Prairie Enthusieists

Oak_Ridge
18 years ago

Anybody out there from the state of Mn interested in prairie restoration? I live in the La Crosse Wisconsin area and am interested in trading local ecotype prairie seeds/plants. I am also interested in sharing information on prairie restoration.

Comments (6)

  • leftwood
    18 years ago

    Congratulations and kudos on your effort to preserve local genotypes and ecotypes. It is so refreshing. While I use to gather more seed in the past from my area (just south and west of Minneapolis) I don't have a lot to offer right now: Schizochryrium scoparius(Little Bluestem) from Dakota County(south metro county). I do have a very rigid, compact form of Andropogon gerardii form Ramsey County(St. Paul). This is one I selected from a stand and is not your typical form. I wouldn't recommend it for restoration. Also, I think I still have a pot or two of Amorpha canescens(Leadplant) grown from seed from Isanti County(east of Stacy, MN) and maybe Asclepias tuberosa(Butterfly Weed) from same.

    You probably already know about Prairie Moon Nursery, who always tries to use local seed. I do have Lilium michiganense from them. Next fall you can have seed or maybe a bulb, depending on how they do. I could also gather seed of Lithospermum canescens(Hoary Puccoon),Ratibida pinnata seed, etc. from Dakota County and west Hennepin where I live.

    As far as expertise on the subject, I may or may not be a resource. I am 46, have a degree in horticulture and have always been interested in prairie botany. As far as the restoration part - only what I have read.

    Rick

  • leaveswave
    18 years ago

    Another place you could look for contacts would be to check if there's a Wild Ones group near you.

§ **Data provided**
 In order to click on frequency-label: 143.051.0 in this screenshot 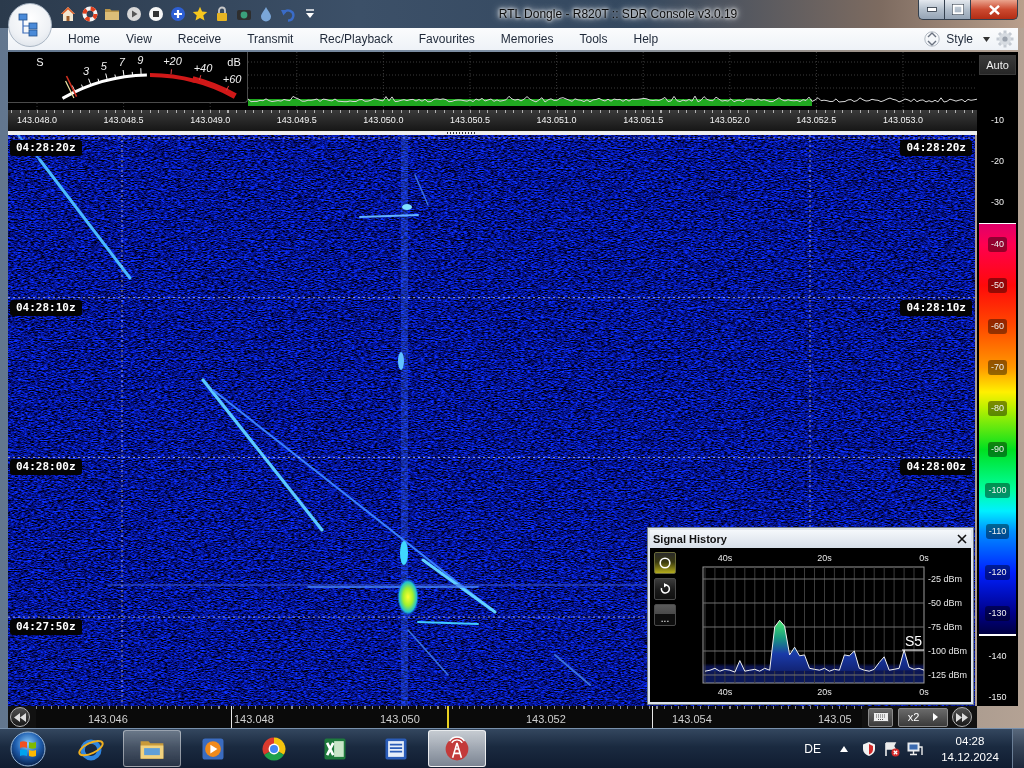, I will do `click(556, 120)`.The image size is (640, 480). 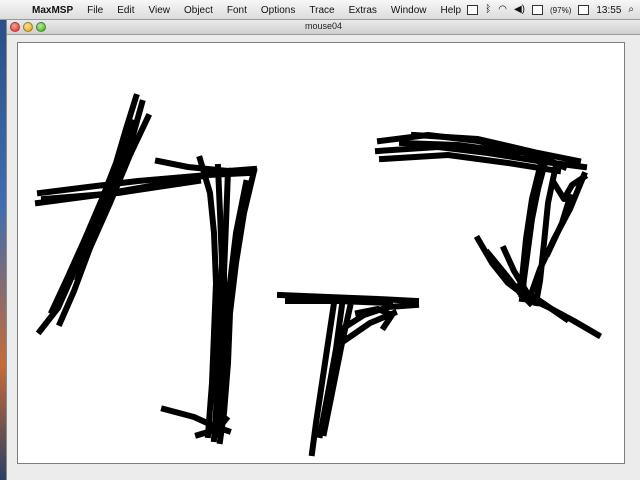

§ **Task set**
A - In the prairie restoration thread, rewrite the part that opens with the words "As far as expertise" and closes with "group near you.", putting "landscape design" in place of "horticulture".
B - Continue the prairie restoration thread from where it stops.

§ **Responses**
A -
As far as expertise on the subject, I may or may not be a resource. I am 46, have a degree in landscape design and have always been interested in prairie botany. As far as the restoration part - only what I have read.

    Rick

  • leaveswave
    18 years ago

    Another place you could look for contacts would be to check if there's a Wild Ones group near you.

B -
  • Oak_Ridge
    Original Author
    18 years ago

    Thanks Leftwood. I do know of Prairie Nursery, I bought a seed mix from them with species native to Trempealeau County, where I live. I own about 10 acres former farm field that is know in the CRP program that I plan on restoring to prairie (a little at a time). I started last fall with about 0.5 acres, and seeded another 1 acre this fall. I got into the seed-collecting thing pretty heavily last fall, unfurtunatly most of my seed is already on the ground. All I have left is white indigo, and Jack in the Pulpit from Trempealeau county. Next year I plan on having lots of different species for trade. I have a good site in Trempealeau county for collecting Amethyst Shooting star (Dodecatheon amethystinum).

    I was lucky enough to find some Michigan Lillies growing in an open woods near my house. I collected some seed and am going to try and start them indoors. It sounds like they are a tricky species to propogate with the WM and CM stratification requirements and slow growth. Do you have any advice?

    Horary Puccoon also sounds like a difficult species. The folks at Prairie Moon said they stopped carrying the seed because no one can figure out how to get the seed to germinate and grow into mature plants.

  • leftwood
    18 years ago

    I have heard that about Hoary Puccoon and never tried it myself. The seeds are kind of interestingly shaped though: picture a curled animal's eyetooth or a snapping turtle's claw.

    Lilium michiganense has what is called delayed hypogeal germination. It should germinate, even without a cold treatment, but growth will only be below the soil line. The first season it simply produces a tiny bulb that will produce leaves the next season.

    I think this is what you are actually talking about with the warm/moist then cold/moist stratification. The seed actually germinates during the WM, but doesn't emerge until after the CM treatment. Most lily growers get a year's jump on these kinds of seeds by planting in late summer/fall. There is usually enough time for the bulb development so it will produce leaves the following season.

    I would normally discourage indoor growth of any winter hardy outside material all winter long. But since this lily requires no light during the first growth stage, inside is almost ideal. Eastern lily species (Asian) seem to prefer 60-70F. Western species closer to a 50F temp for bulb formation that takes 2-3 months. Then start your cold stratification in the frig (not outside), and then plant outside. Because you're starting late with the process, you will end up planting outside probably in May/June. Not the best time(April/May), but certainly within parameters, in my opinion, rather than losing another year. Besides, if it doesn't work, you'll presumeably have fresh seed to start again at the proper time.

    Use the frig because chemical processes that need to happen in cold stratification occur at 32-35 or 40F. Basically, nothing happens below freezing, and nothing above 42ish. Since you are pushing these seedlings through an abbreviated time period, I think the frig is best. There is something to be said about fluctuating temps too. A few one day respites in 45-50F would only do them good.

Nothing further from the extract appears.